Scalable Extraction of Training Data from (Production) Language Models
Authors: Milad Nasr, Nicholas Carlini, Jonathan Hayase, Matthew Jagielski, A. Feder Cooper, Daphne Ippolito, Christopher A. Choquette-Choo, Eric Wallace, Florian Tramèr, Katherine Lee
What
This paper investigates “extractable memorization” in large language models, focusing on the ability of adversaries to extract training data from these models without prior knowledge of the training set.
Why
The paper highlights the significant privacy implications of training large language models, demonstrating that even aligned models like ChatGPT can leak substantial amounts of training data, including personally identifiable information (PII). This raises concerns about the security of training data and the effectiveness of current alignment techniques in preventing memorization.
How
The authors develop a scalable methodology to detect memorization in large language models by matching model outputs against publicly available web-scale datasets using suffix arrays. For aligned models like ChatGPT, they introduce a novel “divergence” attack that prompts the model to deviate from its conversational style and emit training data at a much higher rate. They also employ a Good-Turing estimator to extrapolate total memorization based on the rate of unique memorized outputs.
Result
The authors find that all models, including open-source, semi-closed, and closed (API-based) models, exhibit extractable memorization.
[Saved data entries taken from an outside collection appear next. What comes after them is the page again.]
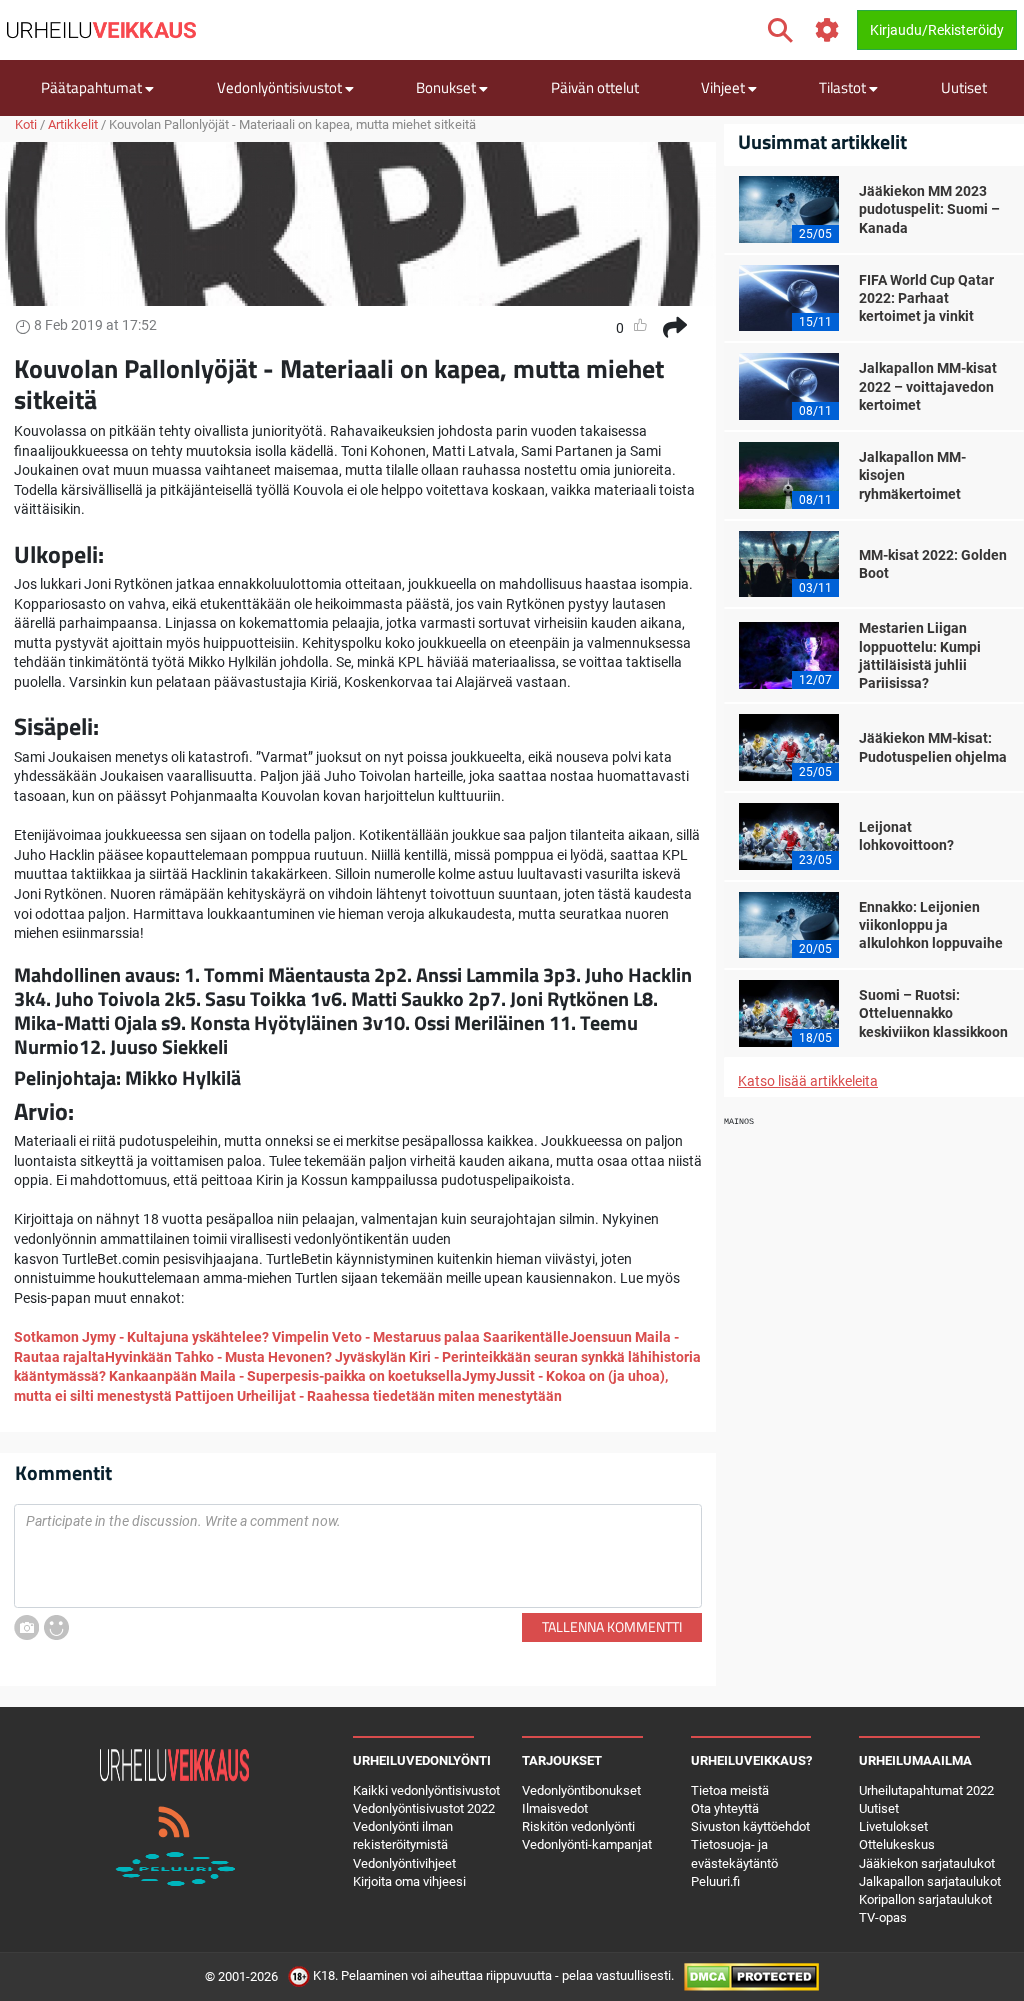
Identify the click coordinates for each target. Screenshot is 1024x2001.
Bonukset (447, 87)
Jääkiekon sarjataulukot (927, 1863)
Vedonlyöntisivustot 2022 (424, 1808)
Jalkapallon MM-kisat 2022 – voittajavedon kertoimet (928, 386)
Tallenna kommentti (612, 1626)
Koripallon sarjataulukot (925, 1899)
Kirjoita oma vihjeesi (409, 1881)
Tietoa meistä (730, 1790)
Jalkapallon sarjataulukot (930, 1881)
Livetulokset (893, 1826)
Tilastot (844, 87)
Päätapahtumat (93, 87)
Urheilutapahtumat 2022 (926, 1790)
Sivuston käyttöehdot (750, 1826)
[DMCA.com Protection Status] (751, 1976)
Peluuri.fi (715, 1881)
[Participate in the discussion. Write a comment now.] (358, 1556)
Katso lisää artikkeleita (808, 1081)
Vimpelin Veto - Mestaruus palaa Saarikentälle (420, 1337)
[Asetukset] (827, 30)
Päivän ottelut (595, 87)
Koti (26, 124)
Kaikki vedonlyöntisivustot (426, 1790)
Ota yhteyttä (725, 1808)
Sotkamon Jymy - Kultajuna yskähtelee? (141, 1337)
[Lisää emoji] (56, 1627)
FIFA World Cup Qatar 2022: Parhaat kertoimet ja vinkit (926, 298)
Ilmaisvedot (555, 1808)
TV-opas (883, 1917)
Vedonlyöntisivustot (281, 87)
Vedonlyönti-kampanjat (587, 1844)
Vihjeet (724, 87)
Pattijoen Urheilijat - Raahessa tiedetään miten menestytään (368, 1396)
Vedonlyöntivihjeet (404, 1863)
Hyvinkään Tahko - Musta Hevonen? (220, 1357)
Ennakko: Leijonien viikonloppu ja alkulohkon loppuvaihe (931, 925)
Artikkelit (73, 124)
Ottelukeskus (897, 1844)
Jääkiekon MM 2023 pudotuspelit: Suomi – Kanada (929, 209)
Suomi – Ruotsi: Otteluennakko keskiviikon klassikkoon (933, 1013)
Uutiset (964, 87)
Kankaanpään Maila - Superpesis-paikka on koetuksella (285, 1376)
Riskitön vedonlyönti (578, 1826)
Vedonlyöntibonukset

Larger and more capable models are more vulnerable to data extraction attacks. Notably, their divergence attack on ChatGPT reveals that it is significantly more susceptible to memorization than previously thought, leaking gigabytes of training data, including PII. They also find that certain words are more effective at eliciting memorized outputs during the divergence attack. The study demonstrates that current alignment techniques do not eliminate memorization and that discoverable memorization is a useful but not perfect proxy for extractable memorization.
LF
The authors acknowledge that their analysis may underestimate the true memorization rate due to limitations in the size and coverage of their auxiliary dataset. They also note that their attack on ChatGPT is specific to this model and may not generalize to other aligned chatbots. Future work could investigate the effectiveness of data deduplication techniques in mitigating memorization, explore the relationship between model capacity and memorization, and develop more generalizable attacks to assess the privacy of black-box RLHF-aligned models.
Abstract
This paper studies extractable memorization: training data that an adversary can efficiently extract by querying a machine learning model without prior knowledge of the training dataset. We show an adversary can extract gigabytes of training data from open-source language models like Pythia or GPT-Neo, semi-open models like LLaMA or Falcon, and closed models like ChatGPT. Existing techniques from the literature suffice to attack unaligned models; in order to attack the aligned ChatGPT, we develop a new divergence attack that causes the model to diverge from its chatbot-style generations and emit training data at a rate 150x higher than when behaving properly. Our methods show practical attacks can recover far more data than previously thought, and reveal that current alignment techniques do not eliminate memorization.